Some Easing of Systemic Stress Signals Amid Forceful Fed Moves
With the Federal Reserve enacting major liquidity programs on Sunday, short-term funding and interbank markets appear calmer, though some significant fundamental strains remain evident in global financial markets. Analysts have been monitoring significant and rising pressure in short-term funding markets (which first emerged in September), overseas dollar liquidity, credit market metrics, commercial paper markets, and interbank funding. The Fed’s actions on Friday and over the weekend appear to have had a positive effect on US short-term funding markets, although repo rates remain choppy, and some signs of interbank pressures have moderated, while major US banks have agreed to tap the Fed’s discount window in unison in an attempt to facilitate its wider use (as in 2008). Still, overseas dollar liquidity gauges have worsened further. Also, credit markets remain consistent with a broad and worsening solvency crisis, particularly in some of the most impacted sectors, like energy, which is suffering further damage from the Saudi versus Russia oil price war. The commercial paper (CP) market is also experiencing continued stress, with some analysts suggesting that the Fed should begin to directly purchase CP in an effort to unfreeze this key source of corporate funding.
Additional Themes
Boeing and US Airlines Request Government Support – With President Trump expressing an intention to support US airlines, an industry group has put forth a suggestion for up to $58 billion in aid of various kinds, including tax rebates and grants. Airline stocks moderately outperformed the broader S&P 500 yesterday but have suffered outsized year-to-date losses between 40% and 60% for the major US carriers. Boeing is also seeking government aid.

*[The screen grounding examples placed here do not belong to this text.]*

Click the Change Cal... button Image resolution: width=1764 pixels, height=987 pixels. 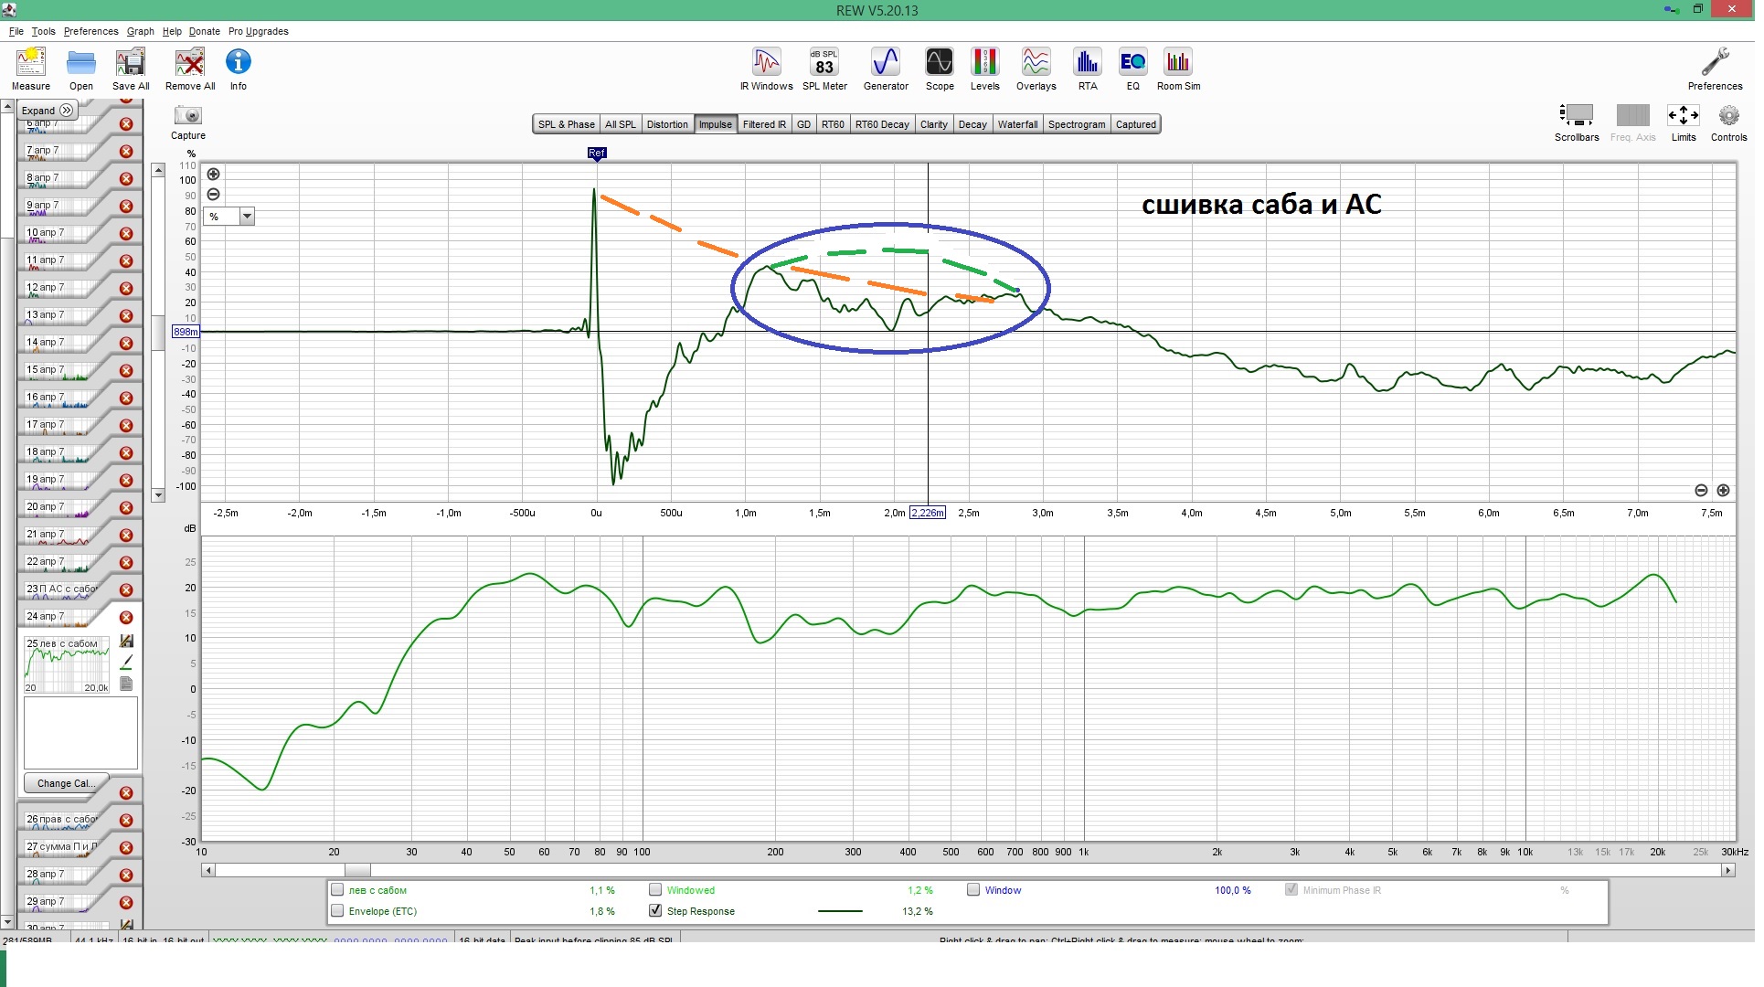click(66, 783)
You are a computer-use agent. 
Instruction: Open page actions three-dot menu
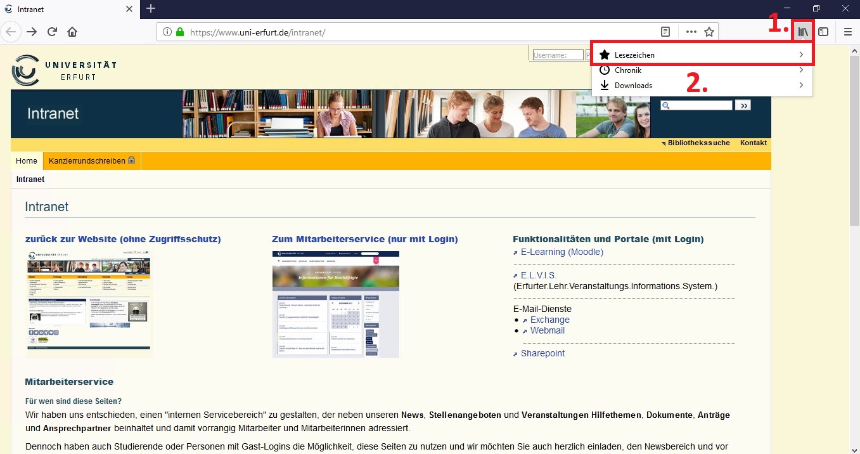[x=691, y=32]
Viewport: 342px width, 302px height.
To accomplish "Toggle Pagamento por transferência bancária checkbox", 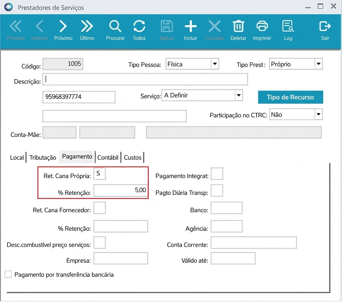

Increasingly Evident Economic Fallout from the Outbreak – While US data has only evidenced a minor impact of the outbreak thus far, the New York region manufacturing activity gauge for March crashed from 12.9 to -21.5, its worst level since 2009, providing a grim harbinger of the economic damage to come. Today’s retail sales and industrial production numbers for February are expected to remain steady before almost certainly contracting steeply this month.